According to John Stekla, director of ethylene studies at the Houston-based consulting firm Chemical Market Associates Inc. (CMAI), Dow needs about 1.7 million metric tons of new ethylene capacity to fully back-integrate. Yet Dow’s plans exceed that by 600,000 metric tons.

What explains the difference is that some of the capacity is meant to meet projected growth in derivatives. Liveris told analysts that the firm’s output of ethylene derivatives will climb by about 200,000 metric tons per year through 2017, when the new cracker starts up.

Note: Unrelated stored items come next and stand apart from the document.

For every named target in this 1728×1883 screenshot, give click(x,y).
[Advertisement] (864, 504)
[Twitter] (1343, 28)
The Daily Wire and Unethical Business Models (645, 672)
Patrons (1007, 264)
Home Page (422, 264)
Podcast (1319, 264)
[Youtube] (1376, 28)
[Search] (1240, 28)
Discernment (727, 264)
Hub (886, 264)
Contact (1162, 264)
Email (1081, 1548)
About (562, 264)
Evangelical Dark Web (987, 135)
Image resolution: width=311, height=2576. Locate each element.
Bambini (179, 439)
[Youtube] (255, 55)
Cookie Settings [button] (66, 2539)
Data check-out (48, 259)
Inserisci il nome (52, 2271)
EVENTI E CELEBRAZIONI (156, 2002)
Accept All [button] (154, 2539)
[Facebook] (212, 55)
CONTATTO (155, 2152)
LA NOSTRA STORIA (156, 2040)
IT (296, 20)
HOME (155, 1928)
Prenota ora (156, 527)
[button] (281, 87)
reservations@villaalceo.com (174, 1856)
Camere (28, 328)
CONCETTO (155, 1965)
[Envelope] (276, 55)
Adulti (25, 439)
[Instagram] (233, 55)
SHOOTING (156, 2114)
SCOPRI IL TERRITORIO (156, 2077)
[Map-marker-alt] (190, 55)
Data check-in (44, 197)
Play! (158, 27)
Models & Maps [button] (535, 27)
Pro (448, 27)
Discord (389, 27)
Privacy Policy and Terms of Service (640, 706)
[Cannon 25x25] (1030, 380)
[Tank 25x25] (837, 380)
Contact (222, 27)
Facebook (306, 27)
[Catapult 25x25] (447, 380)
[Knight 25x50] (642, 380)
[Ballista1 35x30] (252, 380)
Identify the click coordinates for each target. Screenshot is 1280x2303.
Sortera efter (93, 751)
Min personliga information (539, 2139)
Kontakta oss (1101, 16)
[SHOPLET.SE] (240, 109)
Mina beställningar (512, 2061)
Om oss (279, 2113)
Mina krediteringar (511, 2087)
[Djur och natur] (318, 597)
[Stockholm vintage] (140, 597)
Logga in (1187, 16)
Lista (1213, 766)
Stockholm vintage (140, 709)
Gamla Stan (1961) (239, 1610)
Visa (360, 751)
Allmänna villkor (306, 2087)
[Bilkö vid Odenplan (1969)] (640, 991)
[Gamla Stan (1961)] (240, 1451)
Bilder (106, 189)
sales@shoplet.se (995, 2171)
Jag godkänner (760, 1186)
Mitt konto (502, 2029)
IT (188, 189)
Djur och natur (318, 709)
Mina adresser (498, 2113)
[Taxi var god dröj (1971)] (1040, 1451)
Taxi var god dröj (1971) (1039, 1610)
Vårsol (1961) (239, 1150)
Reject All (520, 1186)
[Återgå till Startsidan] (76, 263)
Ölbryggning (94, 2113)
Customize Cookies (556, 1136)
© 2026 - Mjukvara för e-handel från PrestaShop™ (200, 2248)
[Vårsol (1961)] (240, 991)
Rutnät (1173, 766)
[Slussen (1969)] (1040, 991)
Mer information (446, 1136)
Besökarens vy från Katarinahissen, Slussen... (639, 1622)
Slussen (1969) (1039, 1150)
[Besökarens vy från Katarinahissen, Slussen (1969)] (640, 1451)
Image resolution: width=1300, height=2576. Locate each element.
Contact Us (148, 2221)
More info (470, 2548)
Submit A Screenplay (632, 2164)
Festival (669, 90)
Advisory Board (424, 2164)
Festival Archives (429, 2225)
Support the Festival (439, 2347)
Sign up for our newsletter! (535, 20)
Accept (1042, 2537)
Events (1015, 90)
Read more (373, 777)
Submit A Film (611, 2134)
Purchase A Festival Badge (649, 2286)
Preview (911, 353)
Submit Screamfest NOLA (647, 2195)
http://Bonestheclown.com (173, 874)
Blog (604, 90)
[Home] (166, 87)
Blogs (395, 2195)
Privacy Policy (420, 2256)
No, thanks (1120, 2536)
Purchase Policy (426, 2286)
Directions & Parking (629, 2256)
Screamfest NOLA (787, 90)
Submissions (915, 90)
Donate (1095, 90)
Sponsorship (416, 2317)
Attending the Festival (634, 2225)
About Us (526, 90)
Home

Dow will eventually unveil plans for new derivatives plants, Fitterling promises. “As we get closer to that 2017 time frame, maybe a couple of years in advance of that, we’ll start to talk about what derivative capacity comes on,” he says.

The situation with propylene is similar. The acquisition of Rohm and Haas, with its large acrylic acid business, boosted Dow’s propylene requirements. The investment project will lower its U.S. propylene purchases from about 50% of what it consumes today to less than 10%.

Dow isn’t alone in planning new ethylene capacity. Chevron Phillips Chemical announced a world-scale cracker that would start up by 2017 with a capacity of 1.1 million metric tons. LyondellBasell Industries, Nova Chemicals, Westlake Chemical, and Formosa Plastics all have been public with incremental expansion aspirations of their own.

By 2017, the market will be able to absorb the ethylene that has already been announced, and then some, CMAI’s Stekla predicts. “I think there is probably room for one more Gulf Coast cracker, and there is probably room for a Northeast cracker as well,” he says.

But market balance also depends on how big the crackers will be. Four of them built to maximum scale would add about 5 million metric tons, or 20% of North American capacity. “That is a huge flood of new capacity,” Stekla says.